Global investment banks are similarly pessimistic. Economists at Goldman Sachs, Citi, JPMorgan and Morgan Stanley have all lowered their estimates for 2022 growth to between 4 per cent and 4.3 per cent over recent months. Goldman cited “the second quarter Covid-related damage to the economy” for its revised projection.

Is a stimulus wave gathering?

One frequent criticism of the Chinese government’s annual growth targets — including, in private settings, from reform-minded officials — is that they are responsible for “artificial” growth driven by local governments for the sheer purpose of achieving the target.
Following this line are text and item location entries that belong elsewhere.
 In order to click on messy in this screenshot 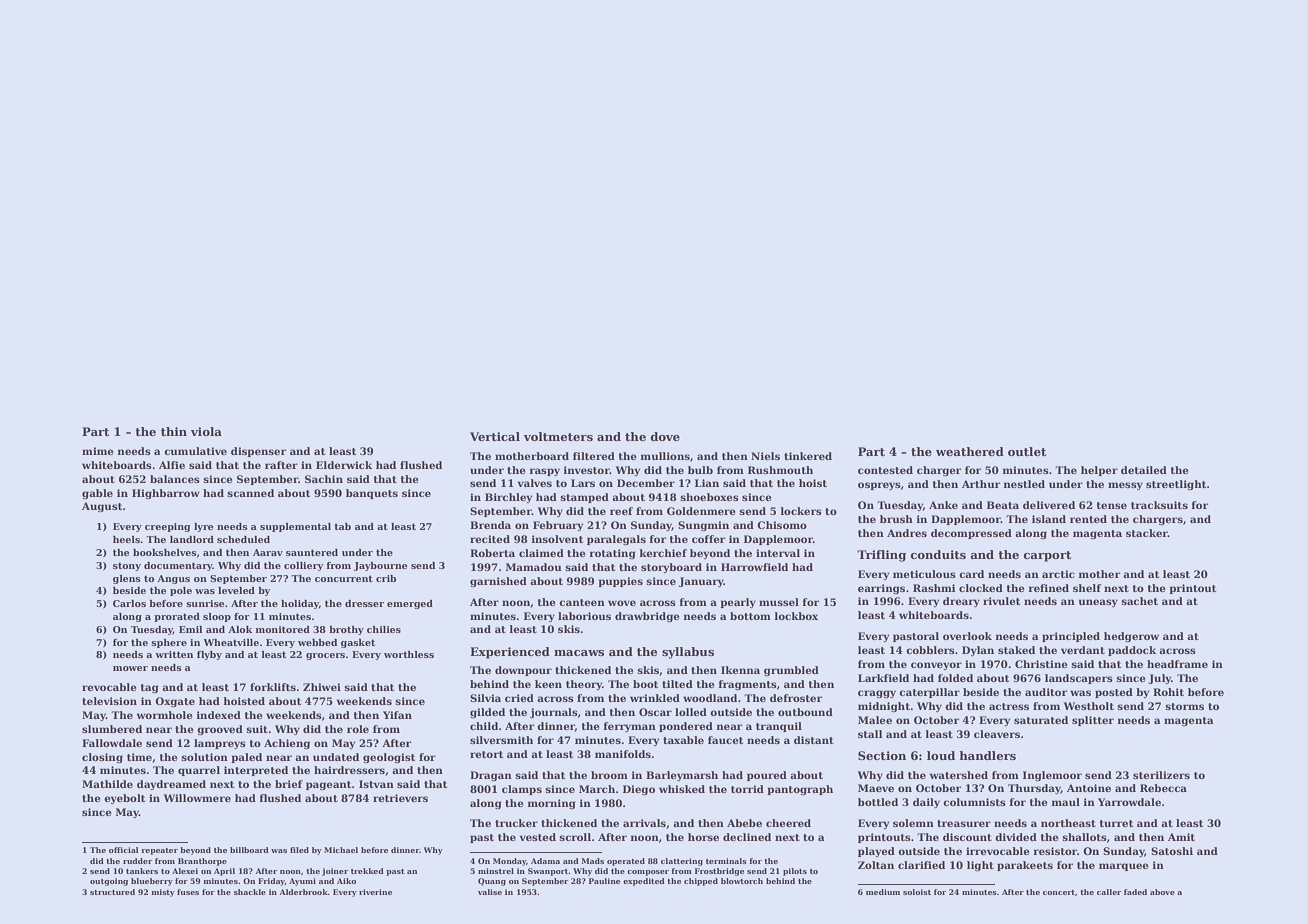, I will do `click(1125, 486)`.
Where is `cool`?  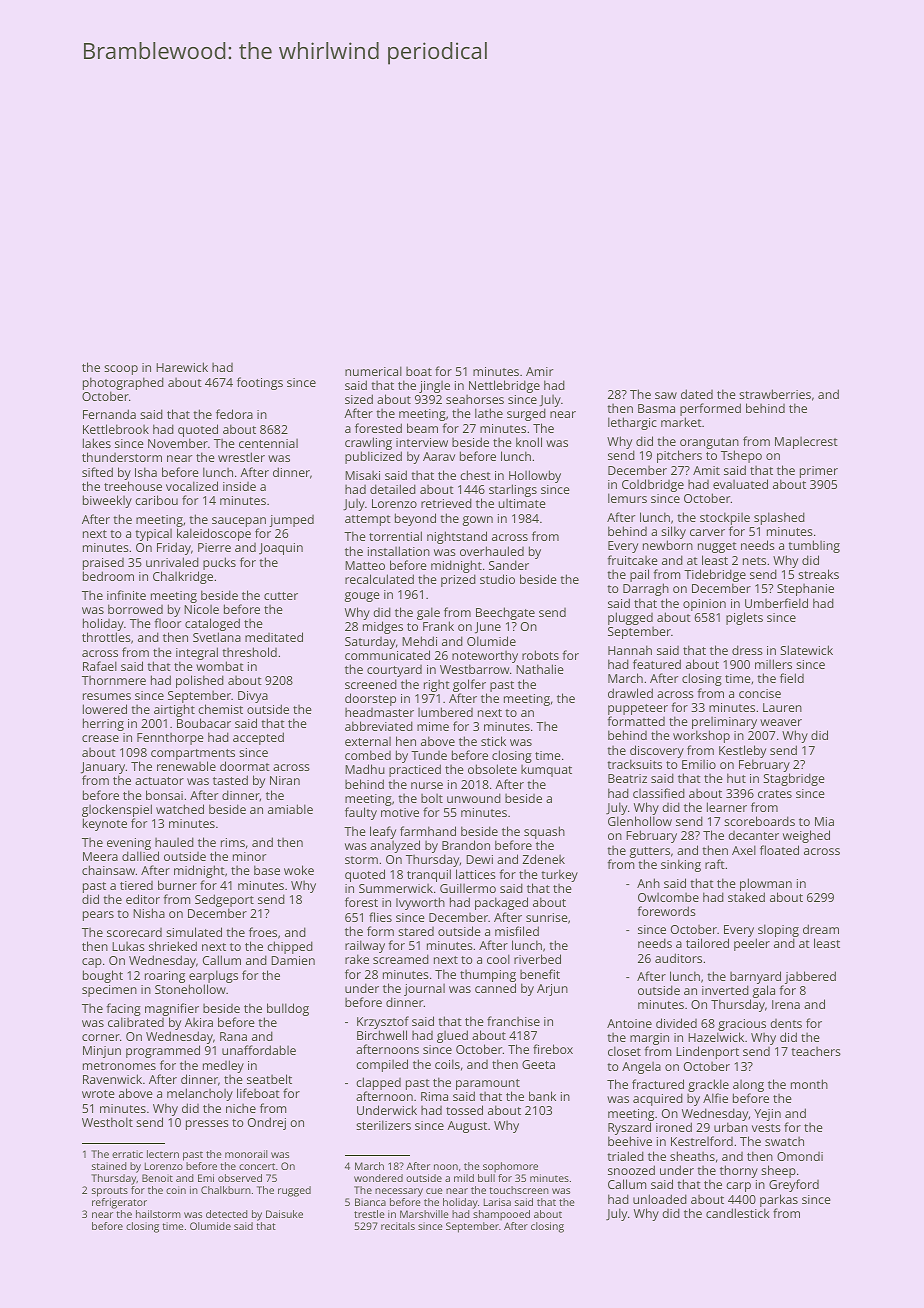
cool is located at coordinates (498, 959).
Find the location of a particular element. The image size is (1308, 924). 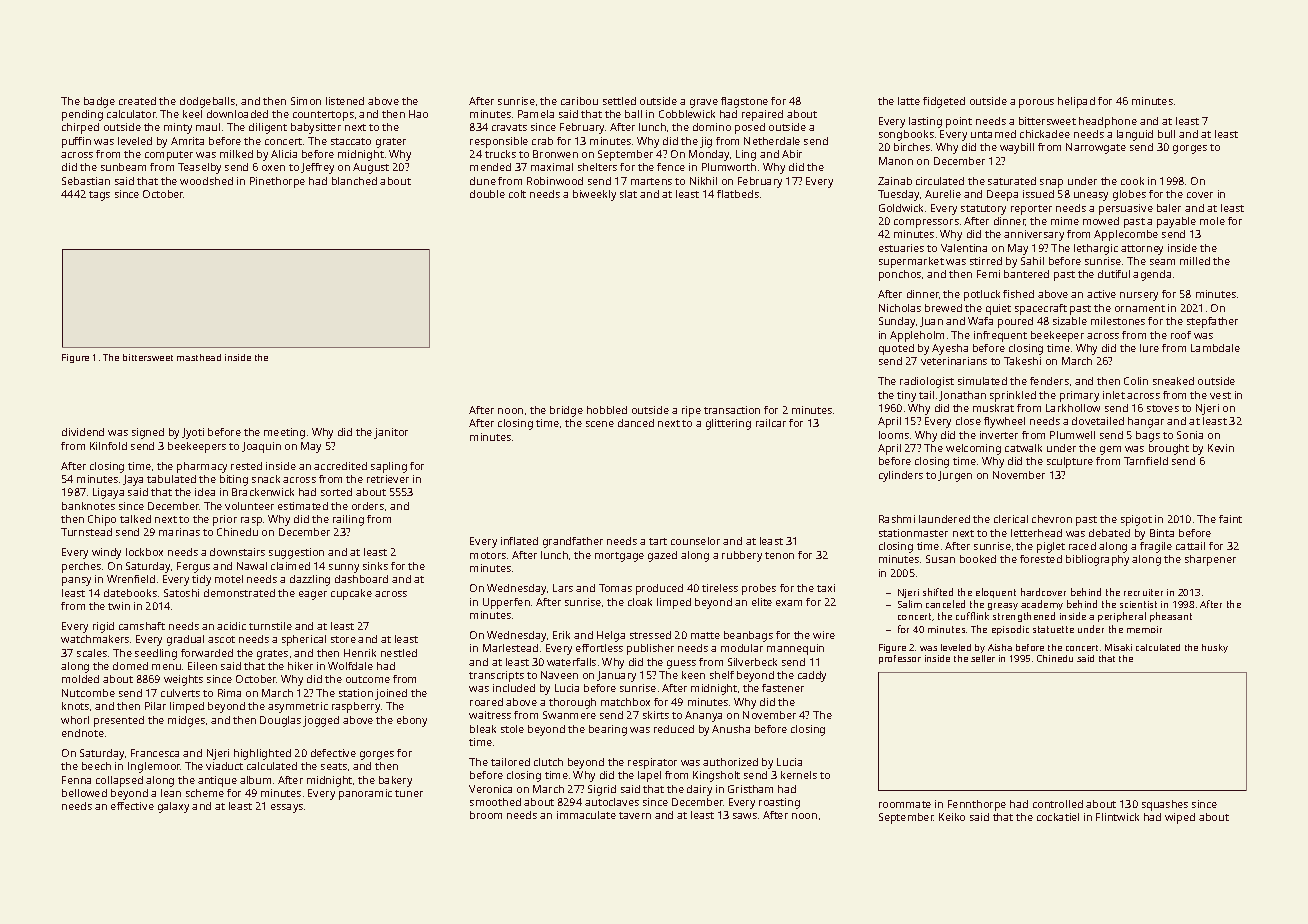

infrequent is located at coordinates (1000, 336).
Such growth for growth’s sake is often debt-fuelled and wasteful, a habit Xi and his economic advisers, led by vice-premier Liu He, have promised to end. But it is a hard habit to break when local governments across the country need economic growth to create jobs and fund their operations, regardless of the longer-term debts incurred.

This reflex is already kicking in. According to people familiar with the related policy discussions in Beijing, local governments across China will be allowed to issue an additional Rmb1.5tn ($223bn) worth of bonds this year to boost flagging growth.

The Chinese government set this year’s bond quota, mainly used by local governments for infrastructure projects, at Rmb3.65tn, of which Rmb1.5tn was moved forward to late 2021.

In March, the State Council, China’s cabinet, said the remaining Rmb2.2tn in bonds for 2022 should be issued by the end of September. The additional Rmb1.5tn would be brought forward from next year’s quota.

Is the tide finally turning for the property sector?

Recently released credit figures also suggest that the race to reach 5.5 per cent growth is under way. New credit totalled Rmb5.2tn, well above expectations and almost 11 per cent higher than in May.

The increase was driven in part by cuts in the benchmark interest rate used to price mortgages and Rmb848bn in household loans, in line with the June 2021 figure when China’s escape from Covid seemed more assured. June property sales were down 9.5 per cent year on year, compared with a more than 48 per cent fall in May.

Larry Hu, chief China economist at Macquarie, said the “darkest moment for the property sector”, China’s largest economic motor, might have finally passed.

Will more lockdowns doom hopes for a second-half rebound?

Xi’s Wuhan trip sent an important signal, reiterating the sanctity of zero-Covid. The city was the site of the Chinese Communist party’s first victorious battle over the pandemic and the country’s first big lockdown.

Similar victories have since been declared in Shanghai and many other cities that have successfully implemented strict lockdowns to crush local outbreaks.

Xi visited Wuhan at a time when it appeared life had fully returned to normal in Shanghai, Beijing and many other cities affected by lockdown.

But the virus often responds to those declarations of success with another variant that is more transmissible but not more lethal, raising questions about the wisdom and sustainability of zero-Covid.

Shanghai residents are already girding themselves for another potential lockdown this week as the BA.5 variant spreads around China.